Armed with eight years of American life, I adjusted to this camp life quickly. I made friends, sang along to the songs they taught us on the bus (American Pie, Imagine, Joy to the World) and flirted with boys on the overnight trips. I feared I might have started the summer off on the wrong foot when in a “get-to-know-you” game, they asked for me to state your name with an adjective before it which describes you. All my seventh-grade mind could muster was “Gorgeous” and I didn’t have the confidence to be so bold. Instead, I blurted “Gullible Galina,” uncertain even of its meaning. The rest of the summer, the cute diver boy called me ‘Gullible’ and I cringed.
Travel camp turned out to be one of my most memorable “childhood” experiences, leaving me with a glimmer of understanding to what all the camp kids were raving about.
My daughter, age 6, is my polar opposite and a quintessential camp girl. Born with imaginary pompoms to root everyone on, she comes with a natural inclination to learn every song and dance to coordinate with life. Camp t-shirts? Loves them! Spirit week? How loud can she scream? Color war. Go team yellow! She earns those deep water bracelets and special awards with pride. She values the core of what camp promises: friendship, memories, joy, outdoors, creation, nature, and celebrating childhood.

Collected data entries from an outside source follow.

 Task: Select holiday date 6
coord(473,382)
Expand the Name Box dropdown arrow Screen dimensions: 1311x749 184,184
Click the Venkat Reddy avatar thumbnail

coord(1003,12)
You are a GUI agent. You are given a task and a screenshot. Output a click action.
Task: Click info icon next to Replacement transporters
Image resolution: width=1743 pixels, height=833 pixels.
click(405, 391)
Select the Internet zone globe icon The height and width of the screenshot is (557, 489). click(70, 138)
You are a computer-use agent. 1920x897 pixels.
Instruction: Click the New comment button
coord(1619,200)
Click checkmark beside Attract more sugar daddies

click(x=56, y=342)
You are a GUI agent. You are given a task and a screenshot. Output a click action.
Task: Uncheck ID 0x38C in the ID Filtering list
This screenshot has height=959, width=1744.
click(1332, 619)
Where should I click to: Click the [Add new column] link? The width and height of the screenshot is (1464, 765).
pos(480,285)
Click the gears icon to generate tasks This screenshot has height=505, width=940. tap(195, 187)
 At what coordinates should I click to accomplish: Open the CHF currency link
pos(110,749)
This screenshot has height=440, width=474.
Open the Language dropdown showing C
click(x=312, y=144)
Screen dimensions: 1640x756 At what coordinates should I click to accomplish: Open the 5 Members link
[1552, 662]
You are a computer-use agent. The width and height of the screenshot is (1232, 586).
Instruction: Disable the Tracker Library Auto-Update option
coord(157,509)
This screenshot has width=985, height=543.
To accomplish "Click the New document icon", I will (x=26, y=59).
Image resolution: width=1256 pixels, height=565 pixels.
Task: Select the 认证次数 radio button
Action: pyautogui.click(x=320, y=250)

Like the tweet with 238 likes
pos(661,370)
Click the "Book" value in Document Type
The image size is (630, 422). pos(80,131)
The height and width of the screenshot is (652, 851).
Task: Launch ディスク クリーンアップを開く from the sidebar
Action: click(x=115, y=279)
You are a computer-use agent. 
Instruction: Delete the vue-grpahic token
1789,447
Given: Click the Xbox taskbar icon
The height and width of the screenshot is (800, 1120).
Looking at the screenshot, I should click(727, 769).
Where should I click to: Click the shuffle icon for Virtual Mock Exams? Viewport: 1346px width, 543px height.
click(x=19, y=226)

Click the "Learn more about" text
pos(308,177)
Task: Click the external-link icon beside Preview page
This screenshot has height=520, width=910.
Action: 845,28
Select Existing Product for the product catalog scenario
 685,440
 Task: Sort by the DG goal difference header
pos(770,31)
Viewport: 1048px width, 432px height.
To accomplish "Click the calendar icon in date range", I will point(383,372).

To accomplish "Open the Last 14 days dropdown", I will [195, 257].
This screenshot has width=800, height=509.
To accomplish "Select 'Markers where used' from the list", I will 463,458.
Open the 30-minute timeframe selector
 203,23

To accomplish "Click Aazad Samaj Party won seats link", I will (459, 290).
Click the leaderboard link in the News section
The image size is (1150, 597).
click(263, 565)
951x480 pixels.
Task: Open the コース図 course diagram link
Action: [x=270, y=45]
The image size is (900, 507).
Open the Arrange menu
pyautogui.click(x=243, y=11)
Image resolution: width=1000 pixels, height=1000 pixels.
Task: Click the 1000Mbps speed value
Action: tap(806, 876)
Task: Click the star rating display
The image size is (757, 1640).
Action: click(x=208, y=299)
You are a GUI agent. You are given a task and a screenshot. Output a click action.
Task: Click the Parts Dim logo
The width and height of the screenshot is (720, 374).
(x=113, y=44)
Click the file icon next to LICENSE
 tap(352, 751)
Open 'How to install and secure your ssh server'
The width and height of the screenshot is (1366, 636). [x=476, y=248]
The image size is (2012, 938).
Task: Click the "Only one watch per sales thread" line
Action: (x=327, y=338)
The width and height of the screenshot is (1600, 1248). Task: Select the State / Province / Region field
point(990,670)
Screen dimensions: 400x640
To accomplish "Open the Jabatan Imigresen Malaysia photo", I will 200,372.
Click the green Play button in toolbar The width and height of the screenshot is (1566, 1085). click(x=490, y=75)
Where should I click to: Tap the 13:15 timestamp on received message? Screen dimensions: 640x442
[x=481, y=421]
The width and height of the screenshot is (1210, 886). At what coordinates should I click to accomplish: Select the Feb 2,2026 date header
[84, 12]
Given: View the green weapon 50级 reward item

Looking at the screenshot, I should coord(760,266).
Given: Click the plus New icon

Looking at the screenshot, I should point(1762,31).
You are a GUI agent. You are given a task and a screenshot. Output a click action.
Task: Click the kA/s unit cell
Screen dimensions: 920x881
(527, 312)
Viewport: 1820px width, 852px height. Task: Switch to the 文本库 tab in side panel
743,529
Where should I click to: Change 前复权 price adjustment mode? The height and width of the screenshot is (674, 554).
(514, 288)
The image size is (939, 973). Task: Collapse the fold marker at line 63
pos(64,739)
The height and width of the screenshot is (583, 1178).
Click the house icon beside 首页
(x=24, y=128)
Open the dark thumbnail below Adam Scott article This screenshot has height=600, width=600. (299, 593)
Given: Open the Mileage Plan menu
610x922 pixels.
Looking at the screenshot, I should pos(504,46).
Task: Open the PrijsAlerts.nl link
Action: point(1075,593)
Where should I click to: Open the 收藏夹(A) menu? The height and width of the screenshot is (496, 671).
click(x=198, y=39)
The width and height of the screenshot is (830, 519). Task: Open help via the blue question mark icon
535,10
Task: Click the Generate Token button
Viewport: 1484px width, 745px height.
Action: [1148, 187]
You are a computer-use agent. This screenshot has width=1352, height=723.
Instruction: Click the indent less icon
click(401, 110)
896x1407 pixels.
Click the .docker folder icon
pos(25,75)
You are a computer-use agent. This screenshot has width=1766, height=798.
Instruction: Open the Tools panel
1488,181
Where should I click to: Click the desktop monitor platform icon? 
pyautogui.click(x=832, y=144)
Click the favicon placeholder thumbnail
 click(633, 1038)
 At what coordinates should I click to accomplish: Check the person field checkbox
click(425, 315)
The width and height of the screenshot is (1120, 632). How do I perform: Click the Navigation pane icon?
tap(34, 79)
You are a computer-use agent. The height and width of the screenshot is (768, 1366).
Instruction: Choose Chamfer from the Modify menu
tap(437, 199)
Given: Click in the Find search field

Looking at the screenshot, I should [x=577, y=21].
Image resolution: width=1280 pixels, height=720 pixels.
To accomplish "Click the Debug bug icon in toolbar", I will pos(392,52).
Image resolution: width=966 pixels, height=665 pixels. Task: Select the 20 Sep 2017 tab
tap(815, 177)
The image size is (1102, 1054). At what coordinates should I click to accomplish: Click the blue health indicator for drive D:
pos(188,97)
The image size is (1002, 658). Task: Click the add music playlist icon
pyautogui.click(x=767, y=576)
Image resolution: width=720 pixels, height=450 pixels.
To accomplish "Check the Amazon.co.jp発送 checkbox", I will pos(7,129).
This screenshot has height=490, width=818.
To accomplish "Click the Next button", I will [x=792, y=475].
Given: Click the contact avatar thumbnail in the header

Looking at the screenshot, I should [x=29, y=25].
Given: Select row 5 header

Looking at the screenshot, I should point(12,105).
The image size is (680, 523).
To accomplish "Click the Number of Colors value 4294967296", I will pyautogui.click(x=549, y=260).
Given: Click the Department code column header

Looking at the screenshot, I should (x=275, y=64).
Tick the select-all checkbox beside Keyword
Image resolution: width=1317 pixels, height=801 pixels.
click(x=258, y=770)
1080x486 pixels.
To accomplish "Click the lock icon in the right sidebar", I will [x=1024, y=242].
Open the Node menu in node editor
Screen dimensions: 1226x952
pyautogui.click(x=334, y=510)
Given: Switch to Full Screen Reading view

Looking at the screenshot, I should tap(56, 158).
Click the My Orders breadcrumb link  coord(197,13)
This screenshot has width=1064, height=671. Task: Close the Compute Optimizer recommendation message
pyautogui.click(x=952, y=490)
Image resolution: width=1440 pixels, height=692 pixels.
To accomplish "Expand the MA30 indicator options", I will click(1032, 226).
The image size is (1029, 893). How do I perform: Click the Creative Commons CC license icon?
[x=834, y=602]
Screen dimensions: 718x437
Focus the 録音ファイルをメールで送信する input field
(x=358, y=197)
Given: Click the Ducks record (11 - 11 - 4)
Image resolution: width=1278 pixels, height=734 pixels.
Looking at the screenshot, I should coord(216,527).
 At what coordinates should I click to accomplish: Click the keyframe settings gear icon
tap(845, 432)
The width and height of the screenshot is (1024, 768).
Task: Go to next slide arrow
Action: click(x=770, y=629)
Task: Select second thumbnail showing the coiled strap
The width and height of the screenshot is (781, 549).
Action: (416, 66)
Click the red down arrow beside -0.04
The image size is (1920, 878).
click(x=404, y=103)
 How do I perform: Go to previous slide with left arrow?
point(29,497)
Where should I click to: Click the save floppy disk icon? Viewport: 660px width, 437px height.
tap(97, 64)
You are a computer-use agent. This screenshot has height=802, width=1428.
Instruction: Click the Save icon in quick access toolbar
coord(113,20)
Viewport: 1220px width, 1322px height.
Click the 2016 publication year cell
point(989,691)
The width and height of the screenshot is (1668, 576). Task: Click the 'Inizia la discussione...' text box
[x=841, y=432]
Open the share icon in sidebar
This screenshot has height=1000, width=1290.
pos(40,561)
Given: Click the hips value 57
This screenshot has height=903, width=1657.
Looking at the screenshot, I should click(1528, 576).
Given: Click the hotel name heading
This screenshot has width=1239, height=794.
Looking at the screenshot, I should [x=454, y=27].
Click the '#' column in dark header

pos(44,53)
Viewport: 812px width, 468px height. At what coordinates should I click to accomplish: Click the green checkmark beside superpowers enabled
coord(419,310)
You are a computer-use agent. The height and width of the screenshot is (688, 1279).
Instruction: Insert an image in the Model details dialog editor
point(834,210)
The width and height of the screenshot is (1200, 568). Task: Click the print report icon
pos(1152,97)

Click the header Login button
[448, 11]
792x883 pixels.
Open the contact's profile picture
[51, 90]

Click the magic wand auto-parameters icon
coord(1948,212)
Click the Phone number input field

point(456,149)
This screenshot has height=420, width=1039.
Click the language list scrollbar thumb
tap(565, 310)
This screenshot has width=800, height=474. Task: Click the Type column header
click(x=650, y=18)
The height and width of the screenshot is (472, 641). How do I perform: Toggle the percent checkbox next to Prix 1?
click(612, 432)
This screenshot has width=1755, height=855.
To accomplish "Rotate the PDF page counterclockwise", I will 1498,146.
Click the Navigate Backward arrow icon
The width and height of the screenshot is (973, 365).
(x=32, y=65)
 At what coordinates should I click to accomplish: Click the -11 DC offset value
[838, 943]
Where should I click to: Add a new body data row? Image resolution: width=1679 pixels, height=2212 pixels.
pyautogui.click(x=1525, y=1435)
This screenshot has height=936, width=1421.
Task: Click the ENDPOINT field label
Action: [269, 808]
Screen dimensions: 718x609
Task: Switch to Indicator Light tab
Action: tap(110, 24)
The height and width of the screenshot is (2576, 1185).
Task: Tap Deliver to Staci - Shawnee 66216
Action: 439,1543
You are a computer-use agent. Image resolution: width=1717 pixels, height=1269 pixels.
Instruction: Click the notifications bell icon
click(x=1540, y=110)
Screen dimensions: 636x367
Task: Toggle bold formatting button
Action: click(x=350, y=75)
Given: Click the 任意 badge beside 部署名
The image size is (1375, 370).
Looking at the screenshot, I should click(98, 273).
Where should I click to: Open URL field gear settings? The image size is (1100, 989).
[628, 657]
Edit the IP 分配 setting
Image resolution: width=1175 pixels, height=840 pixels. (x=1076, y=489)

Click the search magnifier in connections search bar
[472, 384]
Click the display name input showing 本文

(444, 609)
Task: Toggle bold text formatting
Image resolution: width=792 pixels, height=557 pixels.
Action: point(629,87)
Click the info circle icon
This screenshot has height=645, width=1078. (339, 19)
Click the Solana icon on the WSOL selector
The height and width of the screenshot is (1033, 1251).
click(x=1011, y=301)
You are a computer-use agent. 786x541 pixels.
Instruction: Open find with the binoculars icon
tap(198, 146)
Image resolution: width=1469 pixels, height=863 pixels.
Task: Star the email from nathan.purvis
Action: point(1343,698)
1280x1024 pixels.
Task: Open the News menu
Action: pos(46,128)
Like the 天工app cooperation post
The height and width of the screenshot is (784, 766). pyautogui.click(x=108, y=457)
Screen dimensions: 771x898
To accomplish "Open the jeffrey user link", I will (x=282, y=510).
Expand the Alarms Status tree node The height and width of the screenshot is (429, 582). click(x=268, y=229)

As a parent, I see the abundance of benefits to camp. Camp is time away from your parents without homework. A camp’s ultimate goal is for your children to have FUN and an extraordinary camp will go out of their way to make sure each camper does. Camp delivers lessons outside a typical classroom setting so children can thrive in drama, dance, gymnastics, archery, ceramics or a plethora of life skills beyond reading, writing and arithmetic. Camp is about squeezing every molecule of joy out of summer, encapsulating it in a huge yellow smiley face memory, and carrying it with you through the winter months until next year.